突然襲った死の影。先生は自身に起きた異常を理解できず、パクパクと口を動かし、脂汗をたらしながらあがいていた。
「【死の凝視】――対象を一定時間見つめ続ける事で殺す、俺のユニークスキル【死】の能力の一つだ。今回は20分ほど見つめて、たった今カウントが0となった。お前がいま苦しんでいる理由は、それだ。つまりお前はもうすぐ死ぬ」
「な、んだ……と」
信じられないといった表情で俺を睨む先生。もう、長くは持たないだろう。
俺は部屋に入る前、【変化】を用いて久遠に"俺"の姿をとらせた。その後、俺以外の5人がこの部屋に入った後に、少し遅れて侵入してスキル【隠密】【ヒドゥン】で姿を隠した。
その後、先生を視界に捉え【死の凝視】のカウントをスタートさせた。同時に【時の砂時計】と【フォワード】の魔石を起動し、後は戦いを見守るだけだった。
「まず、皆には戦闘前にそれぞれ会話してもらった。お前が予想以上に話にのっかてきてくれて、助かったよ」
「なっ……」
この状況を、誰よりも一番楽しんでいるのは先生だ。そんな奴がこのクライマックスで、いきなり戦闘を始めるなんて野暮なマネはしないという読みだったが、大当りだった。

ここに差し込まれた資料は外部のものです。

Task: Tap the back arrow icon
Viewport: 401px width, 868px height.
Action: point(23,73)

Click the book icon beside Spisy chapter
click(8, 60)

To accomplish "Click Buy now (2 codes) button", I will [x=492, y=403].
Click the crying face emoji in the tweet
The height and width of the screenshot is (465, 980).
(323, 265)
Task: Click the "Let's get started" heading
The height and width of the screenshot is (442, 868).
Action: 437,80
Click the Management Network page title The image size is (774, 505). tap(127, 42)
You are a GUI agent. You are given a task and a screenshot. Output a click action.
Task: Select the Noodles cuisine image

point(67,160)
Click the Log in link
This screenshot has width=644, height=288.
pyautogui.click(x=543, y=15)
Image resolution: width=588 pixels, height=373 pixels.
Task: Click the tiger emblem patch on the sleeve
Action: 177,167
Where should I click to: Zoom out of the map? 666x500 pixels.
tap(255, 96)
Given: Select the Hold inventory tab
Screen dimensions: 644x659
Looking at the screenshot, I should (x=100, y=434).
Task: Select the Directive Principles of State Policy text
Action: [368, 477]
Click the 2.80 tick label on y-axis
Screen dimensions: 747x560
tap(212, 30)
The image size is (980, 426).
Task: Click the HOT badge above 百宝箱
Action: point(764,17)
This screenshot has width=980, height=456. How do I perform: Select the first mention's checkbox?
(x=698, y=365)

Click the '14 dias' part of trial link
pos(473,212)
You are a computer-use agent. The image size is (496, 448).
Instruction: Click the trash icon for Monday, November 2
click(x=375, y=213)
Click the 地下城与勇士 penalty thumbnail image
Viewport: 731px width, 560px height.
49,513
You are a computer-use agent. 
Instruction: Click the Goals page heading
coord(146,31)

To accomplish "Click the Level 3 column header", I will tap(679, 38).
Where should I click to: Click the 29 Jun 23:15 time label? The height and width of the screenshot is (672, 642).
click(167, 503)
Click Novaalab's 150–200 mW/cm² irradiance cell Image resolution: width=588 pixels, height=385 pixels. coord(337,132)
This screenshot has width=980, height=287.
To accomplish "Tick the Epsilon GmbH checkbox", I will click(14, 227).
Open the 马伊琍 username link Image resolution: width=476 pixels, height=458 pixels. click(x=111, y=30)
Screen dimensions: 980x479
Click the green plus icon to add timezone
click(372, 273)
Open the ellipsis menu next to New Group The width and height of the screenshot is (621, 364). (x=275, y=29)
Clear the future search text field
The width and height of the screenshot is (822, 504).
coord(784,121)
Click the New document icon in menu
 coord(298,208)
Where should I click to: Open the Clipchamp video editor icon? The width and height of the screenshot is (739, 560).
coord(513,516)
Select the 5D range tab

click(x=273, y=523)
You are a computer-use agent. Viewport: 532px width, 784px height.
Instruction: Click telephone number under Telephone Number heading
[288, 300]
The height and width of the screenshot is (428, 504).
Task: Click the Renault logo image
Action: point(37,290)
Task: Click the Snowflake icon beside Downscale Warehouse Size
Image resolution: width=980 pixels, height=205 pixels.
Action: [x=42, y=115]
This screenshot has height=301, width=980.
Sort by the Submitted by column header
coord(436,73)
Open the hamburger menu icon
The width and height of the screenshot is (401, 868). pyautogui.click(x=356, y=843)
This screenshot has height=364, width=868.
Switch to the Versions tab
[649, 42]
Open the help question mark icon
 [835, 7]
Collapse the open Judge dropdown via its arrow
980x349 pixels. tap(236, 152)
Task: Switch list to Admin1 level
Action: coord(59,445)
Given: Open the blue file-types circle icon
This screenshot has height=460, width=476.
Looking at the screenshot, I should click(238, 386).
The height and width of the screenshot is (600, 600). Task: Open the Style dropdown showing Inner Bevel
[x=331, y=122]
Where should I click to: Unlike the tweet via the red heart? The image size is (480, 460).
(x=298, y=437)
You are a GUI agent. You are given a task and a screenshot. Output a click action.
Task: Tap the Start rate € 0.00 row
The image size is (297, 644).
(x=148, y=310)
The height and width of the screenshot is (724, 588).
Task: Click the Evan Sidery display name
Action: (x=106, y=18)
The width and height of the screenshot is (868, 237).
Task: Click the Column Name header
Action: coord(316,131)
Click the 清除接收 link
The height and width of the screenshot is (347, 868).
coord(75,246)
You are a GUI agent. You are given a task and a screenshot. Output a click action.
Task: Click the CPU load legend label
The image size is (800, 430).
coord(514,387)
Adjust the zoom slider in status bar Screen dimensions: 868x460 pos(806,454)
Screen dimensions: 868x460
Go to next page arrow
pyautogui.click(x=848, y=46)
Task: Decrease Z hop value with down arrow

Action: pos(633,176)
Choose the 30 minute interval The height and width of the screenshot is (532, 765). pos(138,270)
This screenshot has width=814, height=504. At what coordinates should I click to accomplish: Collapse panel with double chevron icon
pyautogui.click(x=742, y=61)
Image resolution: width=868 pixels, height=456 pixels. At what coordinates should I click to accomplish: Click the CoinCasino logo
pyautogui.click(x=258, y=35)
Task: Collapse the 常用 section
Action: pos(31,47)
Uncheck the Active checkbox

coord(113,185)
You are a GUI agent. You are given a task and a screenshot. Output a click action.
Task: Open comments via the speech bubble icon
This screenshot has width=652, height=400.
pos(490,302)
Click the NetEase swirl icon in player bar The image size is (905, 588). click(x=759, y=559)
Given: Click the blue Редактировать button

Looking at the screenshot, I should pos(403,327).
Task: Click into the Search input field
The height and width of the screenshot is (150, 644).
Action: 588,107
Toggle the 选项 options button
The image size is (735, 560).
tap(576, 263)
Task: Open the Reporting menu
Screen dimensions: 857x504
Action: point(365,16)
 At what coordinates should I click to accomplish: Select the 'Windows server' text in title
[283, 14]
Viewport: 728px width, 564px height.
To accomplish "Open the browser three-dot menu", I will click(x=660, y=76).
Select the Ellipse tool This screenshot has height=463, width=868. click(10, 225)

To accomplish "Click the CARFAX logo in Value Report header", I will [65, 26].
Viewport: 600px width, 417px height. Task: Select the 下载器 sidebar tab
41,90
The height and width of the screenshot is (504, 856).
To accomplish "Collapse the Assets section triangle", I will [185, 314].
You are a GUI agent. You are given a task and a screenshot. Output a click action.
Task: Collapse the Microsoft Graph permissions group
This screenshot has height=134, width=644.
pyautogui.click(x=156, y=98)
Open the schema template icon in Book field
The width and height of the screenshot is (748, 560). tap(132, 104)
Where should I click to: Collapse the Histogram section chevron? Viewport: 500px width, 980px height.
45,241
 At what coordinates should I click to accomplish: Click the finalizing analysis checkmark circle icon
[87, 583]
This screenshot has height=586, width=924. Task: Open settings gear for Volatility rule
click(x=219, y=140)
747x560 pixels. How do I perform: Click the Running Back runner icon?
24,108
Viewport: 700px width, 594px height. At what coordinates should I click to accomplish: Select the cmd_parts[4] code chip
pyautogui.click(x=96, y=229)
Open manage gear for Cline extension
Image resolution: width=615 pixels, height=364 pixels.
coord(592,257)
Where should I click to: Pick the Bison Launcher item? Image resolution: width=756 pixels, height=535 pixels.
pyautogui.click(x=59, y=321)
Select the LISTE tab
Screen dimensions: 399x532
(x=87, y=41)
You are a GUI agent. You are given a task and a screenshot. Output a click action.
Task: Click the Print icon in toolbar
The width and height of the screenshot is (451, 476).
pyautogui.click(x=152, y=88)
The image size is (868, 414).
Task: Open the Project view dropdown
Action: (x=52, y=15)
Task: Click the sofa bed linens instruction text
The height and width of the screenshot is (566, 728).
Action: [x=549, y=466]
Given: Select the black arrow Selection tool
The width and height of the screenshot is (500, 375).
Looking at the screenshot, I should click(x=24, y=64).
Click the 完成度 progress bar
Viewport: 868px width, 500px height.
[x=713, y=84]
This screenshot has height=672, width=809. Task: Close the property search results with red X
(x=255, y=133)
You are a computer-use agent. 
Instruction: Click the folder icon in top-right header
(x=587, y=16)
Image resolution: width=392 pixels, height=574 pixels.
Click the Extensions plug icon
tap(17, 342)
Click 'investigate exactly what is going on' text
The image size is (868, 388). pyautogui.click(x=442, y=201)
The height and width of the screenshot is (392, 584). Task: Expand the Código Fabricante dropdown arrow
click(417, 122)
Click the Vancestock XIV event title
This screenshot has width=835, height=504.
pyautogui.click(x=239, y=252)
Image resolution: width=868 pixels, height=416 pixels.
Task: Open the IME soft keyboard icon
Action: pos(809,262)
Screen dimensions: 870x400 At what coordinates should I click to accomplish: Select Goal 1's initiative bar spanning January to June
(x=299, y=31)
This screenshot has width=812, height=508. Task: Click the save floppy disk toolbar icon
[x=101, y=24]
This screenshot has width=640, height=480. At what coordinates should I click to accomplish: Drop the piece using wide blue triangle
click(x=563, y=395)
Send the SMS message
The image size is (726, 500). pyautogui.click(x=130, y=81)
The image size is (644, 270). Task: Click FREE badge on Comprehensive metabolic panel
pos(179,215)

貴重な時間を、戦闘するまでもなく消費してくれたのだから。
「戦闘開始と同時に、"俺"に【変化】していた久遠を突撃させ、返り討ちになる。これはお前の予想通りだ。これで"俺"が戦闘不能になったと勘違いしてくれれば、話は簡単だったんだけどな」
――だが、先生にはこの久遠のフェイクはばれると踏んでいた。
「さあきの【解析】があるんだ。そりゃあバカじゃなけりゃ、俺の存在には気づくだろうよ。問題は、それに気がついたあんたがどう対処をするか――だ」
先生は俺達の作戦を【解析】で見破り、【ヒドゥン】で隠れている俺に気が付く。だが姿を隠す俺を、先生は放置するだろう。それが俺の読みだった。
理由は、先生の決定的な弱点――その性格だ。
こいつの傲慢の目には、俺達の行動は健気で背伸びした、かわいらしい子供の作戦に見えたはずだ。そしてこいつはその作戦をあえて放置し、俺達に実行させた上で、叩き潰す。つまり『読んでました』ていう奴だ。
こいつはとんでもなく傲慢で、自分勝手で、上から目線な性格だ。必ず、そんな舐めきった行動をする――
「六道や王子達が勝てるなら、それはそれでよかったし、お前がそもそも俺の存在に気がつかない様なバカならば、【一撃死】で終わらしていたさ。この【死の凝視】は最終手段だった。お前は、見誤ったんだよ」
「くっ……そ……」
先生が目を見開き、苦悶の表情でもがく。その目には涙が浮かんでいた。
「さようなら――先生」
そうして先生は、あっけなく事切れた。